Thomas v Randwick City Council
[2012] NSWLEC 10
•02 February 2012
Land and Environment Court
New South Wales
Medium Neutral Citation: Thomas v Randwick City Council [2012] NSWLEC 10 Hearing dates: 2 February 2012 Decision date: 02 February 2012 Jurisdiction: Class 1 Before: Pain J Decision: 1. Applicant's Notice of Motion dated 29 November 2011 is dismissed.
2. No order as to costs.
Catchwords: COSTS - whether fair and reasonable to award costs where Council had no quorum to determine development application necessitating appeal to Court Legislation Cited: Civil Procedure Act 2005 s 4
Environmental Planning and Assessment Act 1979 s 97
Land and Environment Court Act 1979 s 23, s 34(1A)
Land and Environment Court Rules 2007 r 3.7
Local Government Act 1993 s 360, s 368, s 371, s 440, s 451
Uniform Civil Procedure Rules 2005 r 6.11Cases Cited: Agonic Holdings Pty Ltd v Lithgow City Council [2009] NSWLEC 34
F & D Bonnacorso Pty Ltd v City of Canada Bay Council (No 3) [2007] NSWLEC 569
Monaghan v Holroyd City Council (2009) 167 LGERA 321
Rosniak v Government Insurance Office (1997) 41 NSWLR 608
St Mary's Land Limited v Valuer-General of NSW [2011] NSWLEC 2
Vis Visitor Investment Services Pty Ltd v Hawkesbury City Council (No 2) [2010] NSWLEC 252Category: Principal judgment Parties: Chris Thomas (Applicant)
Randwick City Council (First Respondent)
Paul Chilcott (Second Respondent)Representation: Mr M Heath (Applicant)
Mr A Seton (solicitor) (First Respondent)
Submitting appearance (Second Respondent)
Murray Fahey & Associates (Applicant)
Marsdens Law Group (First Respondent)
Submitting appearance (Second Respondent)
File Number(s): 10746 of 2011
EX TEMPORE Judgment
The Applicant in these Class 1 proceedings seeks his costs on an indemnity basis from the First Respondent the Council. There was no need for the Second Respondent to appear.
As identified in submissions a judge of the Court has power to make a costs order by virtue of s 23 of the Land and Environment Court Act 1979 (the Court Act). Section 4 of the Civil Procedure Act 2005 (the CP Act) applies to courts identified in Sch 1 and includes this Court. Section 98 of the CP Act grants the power to award costs including on an indemnity basis subject to the rules of a court. The relevant rules of court are set out in Pt 3 r 3.7 of the Land and Environment Court Rules 2007 (the Court Rules). The presumptive rule in Class 1 proceedings is that each party pay its own costs.
The Applicant relied on affidavits of Mr Fahey, solicitor, dated 29 November 2011 and Mr Chilcott, Second Respondent, dated 7 October 2011.
The Council read the affidavit of Mr Kyriaciou, Council officer, dated 13 January 2012 attaching the Council's Code of Conduct concerning inter alia declarations of non-pecuniary interests by councillors.
Sections of the Local Government Act 1993 (the LG Act) concerning the requirements for the declaration of pecuniary interests under s 451, meeting and quorum requirements of councils in s 360, s 368 and s 371, and codes of conduct in s 440 were also handed up.
Relevant facts agreed
The parties agree the relevant facts which are outlined in the Applicant's submission at section 4 (which I incorporate adding in additional procedural motion on 20 September 2011) as follows:
4.1 The modification application the subject of the Appeal to this Court was lodged on 2 February 2011. It was allocated DA/182/2009/B.

* **MATERIAL SUPPLIED**:
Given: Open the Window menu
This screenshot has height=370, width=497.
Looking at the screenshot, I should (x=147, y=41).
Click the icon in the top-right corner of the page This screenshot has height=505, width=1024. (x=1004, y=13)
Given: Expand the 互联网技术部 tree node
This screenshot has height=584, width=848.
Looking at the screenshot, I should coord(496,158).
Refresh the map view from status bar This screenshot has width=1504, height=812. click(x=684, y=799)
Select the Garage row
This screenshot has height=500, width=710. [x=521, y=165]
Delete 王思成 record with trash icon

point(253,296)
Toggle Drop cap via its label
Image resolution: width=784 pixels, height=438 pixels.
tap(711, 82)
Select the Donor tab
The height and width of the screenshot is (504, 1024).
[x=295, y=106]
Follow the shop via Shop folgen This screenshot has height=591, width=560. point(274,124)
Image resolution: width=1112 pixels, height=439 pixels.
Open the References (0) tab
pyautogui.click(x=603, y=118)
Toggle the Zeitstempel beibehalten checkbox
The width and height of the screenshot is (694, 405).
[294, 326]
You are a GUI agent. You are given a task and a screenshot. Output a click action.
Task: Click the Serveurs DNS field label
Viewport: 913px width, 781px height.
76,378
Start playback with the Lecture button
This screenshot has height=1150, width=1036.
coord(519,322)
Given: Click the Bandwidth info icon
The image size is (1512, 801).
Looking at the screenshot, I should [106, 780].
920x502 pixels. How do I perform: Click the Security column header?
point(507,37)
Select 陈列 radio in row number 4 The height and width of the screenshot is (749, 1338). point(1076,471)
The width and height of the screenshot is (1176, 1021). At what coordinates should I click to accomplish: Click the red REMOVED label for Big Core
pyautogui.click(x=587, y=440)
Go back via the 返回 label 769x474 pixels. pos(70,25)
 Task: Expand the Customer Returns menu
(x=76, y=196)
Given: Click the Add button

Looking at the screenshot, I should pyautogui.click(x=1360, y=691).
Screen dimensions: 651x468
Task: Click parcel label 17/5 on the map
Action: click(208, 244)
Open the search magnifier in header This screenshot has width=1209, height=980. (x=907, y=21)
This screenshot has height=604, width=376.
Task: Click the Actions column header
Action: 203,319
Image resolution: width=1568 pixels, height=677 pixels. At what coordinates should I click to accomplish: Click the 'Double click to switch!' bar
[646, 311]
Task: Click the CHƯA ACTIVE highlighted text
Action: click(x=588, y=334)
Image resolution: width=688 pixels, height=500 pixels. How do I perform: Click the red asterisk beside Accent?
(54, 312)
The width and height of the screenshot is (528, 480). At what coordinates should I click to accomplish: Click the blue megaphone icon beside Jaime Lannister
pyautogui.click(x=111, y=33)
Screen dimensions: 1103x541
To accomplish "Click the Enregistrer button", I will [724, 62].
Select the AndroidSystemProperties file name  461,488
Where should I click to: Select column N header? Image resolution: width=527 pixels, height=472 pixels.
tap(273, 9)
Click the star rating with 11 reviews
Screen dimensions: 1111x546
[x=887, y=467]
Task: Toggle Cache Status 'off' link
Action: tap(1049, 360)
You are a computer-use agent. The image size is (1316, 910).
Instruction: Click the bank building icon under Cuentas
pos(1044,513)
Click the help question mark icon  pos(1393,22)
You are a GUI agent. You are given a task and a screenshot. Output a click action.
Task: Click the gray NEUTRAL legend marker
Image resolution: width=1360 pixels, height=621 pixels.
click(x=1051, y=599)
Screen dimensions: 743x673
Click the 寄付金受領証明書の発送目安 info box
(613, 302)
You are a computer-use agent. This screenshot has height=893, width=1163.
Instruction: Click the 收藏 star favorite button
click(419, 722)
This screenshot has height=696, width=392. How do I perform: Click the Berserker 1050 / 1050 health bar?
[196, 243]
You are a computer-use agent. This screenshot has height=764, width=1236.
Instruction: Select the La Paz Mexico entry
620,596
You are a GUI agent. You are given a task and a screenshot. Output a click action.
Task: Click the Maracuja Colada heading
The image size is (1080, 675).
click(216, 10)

* **TASKS**:
- A) Arrange the rows as a Markdown table with the columns Number and Row line, leaving out any blank lines. Begin at the row line that has "Image resolution: width=688" and stop after the one that has "pyautogui.click(x=111, y=33)".
- B) Pick up the costs judgment in Thomas v Randwick City Council right after its last sentence shown, and continue it.
The costs judgment and the rows are two separate, unrelated sources.

* **ANSWERS GIVEN**:
- A)
| Number | Row line |
|---|---|
| 1 | Image resolution: width=688 pixels, height=500 pixels. How do I perform: Click the red asterisk beside Accent? |
| 2 | (54, 312) |
| 3 | The width and height of the screenshot is (528, 480). At what coordinates should I click to accomplish: Click the blue megaphone icon beside Jaime Lannister |
| 4 | pyautogui.click(x=111, y=33) |

- B)
4.2 Council's development 'Assessment Officer' recommended approval of the application subject to certain conditions of consent.
4.3 On 26 July 2011, the modification application came before the Council on 26 July 2011 for a vote. It was allocated agenda item No CP 68/11.
4.4 Because of a declaration of one pecuniary interest and six non-pecuniary interests only 7 Councilors considered themselves eligible to vote. However, this did not constitute a quorum and no vote was taken.
4.5 A procedural motion to have the modification application agenda item CP 68/11 delegated to the Acting General Manager for determination was 'moved' and 'lost'.
4.6 By email dated 27 July 2011, the Applicant sought certain details relating to the Council's consideration of the matter and advised that the client "reserves their rights...to seek a determination and costs from a court of appropriate jurisdiction."
4.7 By letter dated 8 August 2011, Council provided a response and advised that the status of the Applicant's application was that it had "not been determined, approved or refused."
4.8 As a result the Applicant filed his application for an appeal to this Court on 29 August 2011.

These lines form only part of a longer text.